Cuando leemos a Cervantes nos parece ir llevados por el más perfecto y elegante de los cruceros pluviales. Su voz se abre y expande ocupando todo el horizonte, animando la vida agrícola y artesanal que bulle en sus orillas. La fuerza de la corriente puede arrastrar a un buey, pero apenas se percibe: una superficie lisa, temblorosa y resplandeciente se cubre de embarcaciones y de negocio. Nosotros nos encontramos en su tramo final. Aquí ya no pasa nada ni hay vida ni negocio. El río arrastra bidones oxidados, ratas muertas, neumáticos. A veces vemos en la ribera a un pescador con su aparejo, es el "castizo", pero la población ya no acude a ver pasar la corriente. Hay demasiado tráfico en los puentes para detenerse.

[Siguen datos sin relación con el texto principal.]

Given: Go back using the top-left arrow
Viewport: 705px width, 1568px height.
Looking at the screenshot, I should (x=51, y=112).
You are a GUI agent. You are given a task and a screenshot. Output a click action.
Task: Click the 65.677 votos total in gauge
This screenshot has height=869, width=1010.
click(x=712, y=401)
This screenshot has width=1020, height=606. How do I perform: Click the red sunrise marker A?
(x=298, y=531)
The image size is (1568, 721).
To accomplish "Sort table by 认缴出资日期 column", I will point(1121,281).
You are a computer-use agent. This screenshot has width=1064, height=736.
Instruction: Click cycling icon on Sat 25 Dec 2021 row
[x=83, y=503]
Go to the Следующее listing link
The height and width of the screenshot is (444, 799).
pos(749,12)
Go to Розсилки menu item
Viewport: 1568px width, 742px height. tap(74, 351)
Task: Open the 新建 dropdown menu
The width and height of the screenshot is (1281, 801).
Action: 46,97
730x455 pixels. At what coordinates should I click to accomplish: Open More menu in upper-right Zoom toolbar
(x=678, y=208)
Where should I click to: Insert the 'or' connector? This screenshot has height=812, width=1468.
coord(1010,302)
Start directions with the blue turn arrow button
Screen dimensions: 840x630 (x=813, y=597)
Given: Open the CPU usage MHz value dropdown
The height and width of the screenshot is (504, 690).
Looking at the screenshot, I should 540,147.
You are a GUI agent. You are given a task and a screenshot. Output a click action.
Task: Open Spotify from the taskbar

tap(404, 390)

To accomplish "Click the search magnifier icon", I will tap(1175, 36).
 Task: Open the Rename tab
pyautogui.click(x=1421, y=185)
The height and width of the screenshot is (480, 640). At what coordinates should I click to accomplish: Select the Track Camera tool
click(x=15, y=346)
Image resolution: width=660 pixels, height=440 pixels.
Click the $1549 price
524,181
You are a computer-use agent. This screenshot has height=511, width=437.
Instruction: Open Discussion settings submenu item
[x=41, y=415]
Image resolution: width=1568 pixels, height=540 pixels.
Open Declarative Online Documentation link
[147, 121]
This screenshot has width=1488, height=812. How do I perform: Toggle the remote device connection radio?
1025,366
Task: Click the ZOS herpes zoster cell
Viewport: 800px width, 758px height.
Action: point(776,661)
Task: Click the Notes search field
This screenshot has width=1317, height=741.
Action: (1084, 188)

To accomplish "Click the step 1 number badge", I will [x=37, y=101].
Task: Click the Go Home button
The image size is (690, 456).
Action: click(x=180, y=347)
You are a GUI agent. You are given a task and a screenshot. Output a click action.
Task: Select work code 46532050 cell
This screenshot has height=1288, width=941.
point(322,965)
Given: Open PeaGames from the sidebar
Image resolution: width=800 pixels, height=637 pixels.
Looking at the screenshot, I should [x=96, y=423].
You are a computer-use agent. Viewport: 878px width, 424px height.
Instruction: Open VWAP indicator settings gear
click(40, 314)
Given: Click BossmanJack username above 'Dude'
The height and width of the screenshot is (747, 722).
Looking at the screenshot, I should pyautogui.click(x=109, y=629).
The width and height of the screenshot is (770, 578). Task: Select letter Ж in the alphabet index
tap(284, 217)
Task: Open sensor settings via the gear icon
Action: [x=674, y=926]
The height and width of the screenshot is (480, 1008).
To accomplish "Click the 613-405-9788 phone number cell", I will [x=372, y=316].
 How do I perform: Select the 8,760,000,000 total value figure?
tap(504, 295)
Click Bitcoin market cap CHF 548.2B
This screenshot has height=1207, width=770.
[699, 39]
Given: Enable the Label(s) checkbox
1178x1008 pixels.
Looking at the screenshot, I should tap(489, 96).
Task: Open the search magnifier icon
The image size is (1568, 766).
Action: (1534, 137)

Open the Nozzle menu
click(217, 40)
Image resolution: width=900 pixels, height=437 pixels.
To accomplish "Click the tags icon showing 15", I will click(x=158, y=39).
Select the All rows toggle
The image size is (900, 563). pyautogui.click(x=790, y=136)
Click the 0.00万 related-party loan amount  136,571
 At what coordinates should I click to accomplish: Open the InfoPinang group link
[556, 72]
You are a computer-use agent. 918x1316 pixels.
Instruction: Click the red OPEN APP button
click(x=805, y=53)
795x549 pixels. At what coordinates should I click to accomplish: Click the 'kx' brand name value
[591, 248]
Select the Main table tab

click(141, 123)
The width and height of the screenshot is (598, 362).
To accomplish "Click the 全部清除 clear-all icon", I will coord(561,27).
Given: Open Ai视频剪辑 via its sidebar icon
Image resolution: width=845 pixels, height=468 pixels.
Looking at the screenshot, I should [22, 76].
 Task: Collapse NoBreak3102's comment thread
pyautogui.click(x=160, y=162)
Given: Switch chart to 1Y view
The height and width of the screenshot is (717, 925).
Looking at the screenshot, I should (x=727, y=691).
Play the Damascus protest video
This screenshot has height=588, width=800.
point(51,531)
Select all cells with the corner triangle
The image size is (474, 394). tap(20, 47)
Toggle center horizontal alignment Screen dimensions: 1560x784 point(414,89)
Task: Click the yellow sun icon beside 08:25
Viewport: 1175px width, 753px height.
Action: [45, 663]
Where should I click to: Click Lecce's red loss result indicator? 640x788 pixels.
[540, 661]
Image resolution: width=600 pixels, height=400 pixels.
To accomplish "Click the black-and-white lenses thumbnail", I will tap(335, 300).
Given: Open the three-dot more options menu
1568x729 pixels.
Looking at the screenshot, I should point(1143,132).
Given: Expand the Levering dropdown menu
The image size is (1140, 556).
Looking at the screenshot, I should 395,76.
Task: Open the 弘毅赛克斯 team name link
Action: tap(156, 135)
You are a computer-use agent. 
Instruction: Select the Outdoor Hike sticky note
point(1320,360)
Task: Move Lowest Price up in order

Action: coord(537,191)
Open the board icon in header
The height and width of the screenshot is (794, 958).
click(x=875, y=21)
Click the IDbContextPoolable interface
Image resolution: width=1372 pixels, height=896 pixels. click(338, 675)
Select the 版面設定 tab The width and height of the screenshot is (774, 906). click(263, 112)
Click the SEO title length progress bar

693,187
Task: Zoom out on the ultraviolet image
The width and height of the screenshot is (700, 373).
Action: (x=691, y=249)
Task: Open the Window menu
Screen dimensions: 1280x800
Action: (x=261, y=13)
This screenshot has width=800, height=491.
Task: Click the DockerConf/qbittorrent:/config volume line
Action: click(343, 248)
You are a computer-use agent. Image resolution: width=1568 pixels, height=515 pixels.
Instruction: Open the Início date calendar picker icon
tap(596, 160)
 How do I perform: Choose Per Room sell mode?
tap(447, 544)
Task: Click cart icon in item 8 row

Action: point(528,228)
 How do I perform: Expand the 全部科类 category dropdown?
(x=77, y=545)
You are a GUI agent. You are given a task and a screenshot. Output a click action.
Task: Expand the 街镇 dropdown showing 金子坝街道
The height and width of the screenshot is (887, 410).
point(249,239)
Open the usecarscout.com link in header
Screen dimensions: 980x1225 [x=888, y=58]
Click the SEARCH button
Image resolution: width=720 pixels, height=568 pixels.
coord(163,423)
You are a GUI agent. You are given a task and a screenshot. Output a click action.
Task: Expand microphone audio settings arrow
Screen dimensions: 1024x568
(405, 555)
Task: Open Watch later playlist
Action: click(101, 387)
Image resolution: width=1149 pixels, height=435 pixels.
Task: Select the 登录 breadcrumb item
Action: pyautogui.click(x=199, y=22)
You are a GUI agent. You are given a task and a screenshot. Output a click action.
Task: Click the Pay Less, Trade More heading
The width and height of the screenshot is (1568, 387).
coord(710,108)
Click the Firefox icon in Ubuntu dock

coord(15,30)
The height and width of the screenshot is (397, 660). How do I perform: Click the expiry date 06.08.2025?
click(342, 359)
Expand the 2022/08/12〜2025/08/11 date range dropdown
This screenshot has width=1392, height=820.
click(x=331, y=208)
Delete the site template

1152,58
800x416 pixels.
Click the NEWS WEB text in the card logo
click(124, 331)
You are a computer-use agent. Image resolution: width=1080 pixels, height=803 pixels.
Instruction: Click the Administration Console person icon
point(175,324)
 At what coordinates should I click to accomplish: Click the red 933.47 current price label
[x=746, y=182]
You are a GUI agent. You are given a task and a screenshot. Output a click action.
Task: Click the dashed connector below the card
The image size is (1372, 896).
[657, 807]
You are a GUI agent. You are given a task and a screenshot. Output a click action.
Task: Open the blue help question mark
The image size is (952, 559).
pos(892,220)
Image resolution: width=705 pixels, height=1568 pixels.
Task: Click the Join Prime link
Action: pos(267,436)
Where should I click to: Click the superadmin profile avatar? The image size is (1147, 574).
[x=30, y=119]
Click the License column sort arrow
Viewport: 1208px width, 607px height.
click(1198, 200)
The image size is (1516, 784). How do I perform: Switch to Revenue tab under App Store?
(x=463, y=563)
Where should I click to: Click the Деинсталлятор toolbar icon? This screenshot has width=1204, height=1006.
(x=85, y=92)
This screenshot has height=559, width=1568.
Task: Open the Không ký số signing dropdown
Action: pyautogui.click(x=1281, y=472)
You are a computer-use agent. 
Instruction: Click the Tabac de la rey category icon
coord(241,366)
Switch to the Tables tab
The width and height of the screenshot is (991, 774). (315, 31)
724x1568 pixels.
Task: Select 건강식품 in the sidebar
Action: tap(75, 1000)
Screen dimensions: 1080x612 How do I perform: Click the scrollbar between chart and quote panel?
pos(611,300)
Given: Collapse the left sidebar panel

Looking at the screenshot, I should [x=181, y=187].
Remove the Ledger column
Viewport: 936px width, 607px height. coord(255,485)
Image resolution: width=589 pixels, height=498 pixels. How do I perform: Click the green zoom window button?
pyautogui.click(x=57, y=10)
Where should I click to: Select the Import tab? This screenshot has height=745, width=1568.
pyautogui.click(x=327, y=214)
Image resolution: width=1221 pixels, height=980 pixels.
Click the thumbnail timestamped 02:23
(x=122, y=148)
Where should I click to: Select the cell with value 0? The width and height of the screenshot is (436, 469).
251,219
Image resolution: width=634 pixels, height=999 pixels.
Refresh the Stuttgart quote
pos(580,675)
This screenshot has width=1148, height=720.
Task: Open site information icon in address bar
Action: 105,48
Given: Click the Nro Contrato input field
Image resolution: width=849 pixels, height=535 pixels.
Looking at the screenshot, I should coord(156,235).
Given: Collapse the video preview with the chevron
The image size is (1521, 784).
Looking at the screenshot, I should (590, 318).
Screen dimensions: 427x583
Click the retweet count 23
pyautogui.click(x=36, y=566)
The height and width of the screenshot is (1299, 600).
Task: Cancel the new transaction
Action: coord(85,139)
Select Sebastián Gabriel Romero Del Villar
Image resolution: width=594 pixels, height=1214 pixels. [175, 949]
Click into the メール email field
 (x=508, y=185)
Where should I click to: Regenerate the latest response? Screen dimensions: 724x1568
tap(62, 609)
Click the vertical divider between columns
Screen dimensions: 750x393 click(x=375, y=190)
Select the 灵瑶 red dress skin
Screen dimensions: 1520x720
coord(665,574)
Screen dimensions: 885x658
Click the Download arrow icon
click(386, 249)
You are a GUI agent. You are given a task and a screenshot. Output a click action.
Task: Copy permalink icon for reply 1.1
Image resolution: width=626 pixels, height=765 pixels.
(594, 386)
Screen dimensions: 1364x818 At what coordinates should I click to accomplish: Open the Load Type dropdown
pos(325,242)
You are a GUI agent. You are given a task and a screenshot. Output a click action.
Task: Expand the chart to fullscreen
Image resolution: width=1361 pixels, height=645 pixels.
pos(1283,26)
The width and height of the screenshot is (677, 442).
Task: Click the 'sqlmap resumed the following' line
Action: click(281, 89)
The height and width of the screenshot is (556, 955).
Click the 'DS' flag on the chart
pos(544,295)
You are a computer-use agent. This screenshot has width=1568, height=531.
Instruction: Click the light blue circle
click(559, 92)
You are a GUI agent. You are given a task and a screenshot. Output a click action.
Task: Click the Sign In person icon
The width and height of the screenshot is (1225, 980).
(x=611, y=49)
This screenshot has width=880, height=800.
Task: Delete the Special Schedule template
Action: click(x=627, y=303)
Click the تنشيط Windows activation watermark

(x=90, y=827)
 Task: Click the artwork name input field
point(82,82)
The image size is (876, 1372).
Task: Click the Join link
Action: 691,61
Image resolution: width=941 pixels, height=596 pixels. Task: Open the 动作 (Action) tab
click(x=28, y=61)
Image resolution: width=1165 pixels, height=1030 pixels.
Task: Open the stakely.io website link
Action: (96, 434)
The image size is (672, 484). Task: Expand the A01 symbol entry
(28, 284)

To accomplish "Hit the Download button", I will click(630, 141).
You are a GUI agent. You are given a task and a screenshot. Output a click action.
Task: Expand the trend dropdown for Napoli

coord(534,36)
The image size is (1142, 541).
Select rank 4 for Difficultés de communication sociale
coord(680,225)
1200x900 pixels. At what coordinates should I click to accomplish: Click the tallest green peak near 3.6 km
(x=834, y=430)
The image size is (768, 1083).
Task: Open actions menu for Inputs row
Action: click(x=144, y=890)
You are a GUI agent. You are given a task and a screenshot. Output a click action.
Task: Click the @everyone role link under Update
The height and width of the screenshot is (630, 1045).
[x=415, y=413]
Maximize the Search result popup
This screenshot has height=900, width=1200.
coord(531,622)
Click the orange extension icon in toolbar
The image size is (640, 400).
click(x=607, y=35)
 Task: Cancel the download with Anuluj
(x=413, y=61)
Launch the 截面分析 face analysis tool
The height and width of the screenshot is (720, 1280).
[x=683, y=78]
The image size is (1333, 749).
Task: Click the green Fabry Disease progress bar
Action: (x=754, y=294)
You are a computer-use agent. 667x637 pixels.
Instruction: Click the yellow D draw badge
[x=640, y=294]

Solo unos pocos se entretienen mirando lo que aparece en el río, son los lectores, y comentan las dos actividades que se dan en la desembocadura: unos tratan de limpiarlo, aunque sea tarea imposible. Aplican carísimas técnicas en la inútil promesa de ver nadar algún pez en estas aguas sin vida. Son los funcionarios de la lengua. Quedan por fin unos pocos que no tienen otra profesión y gusto que el río. Está podrido, es venenoso y mata, pero ellos no saben hacer otra cosa que meterse en él, tal como es, y bracear. No quieren maquillarlo ni subvencionarlo ni siquiera idealizarlo. Se meten en el río porque son criaturas del río. Es cierto que duran poco. Las aguas son ya mefíticas. Pero a veces su esfuerzo por nadar en ese muladar es lo más extraordinario que puede verse en el tramo final del río.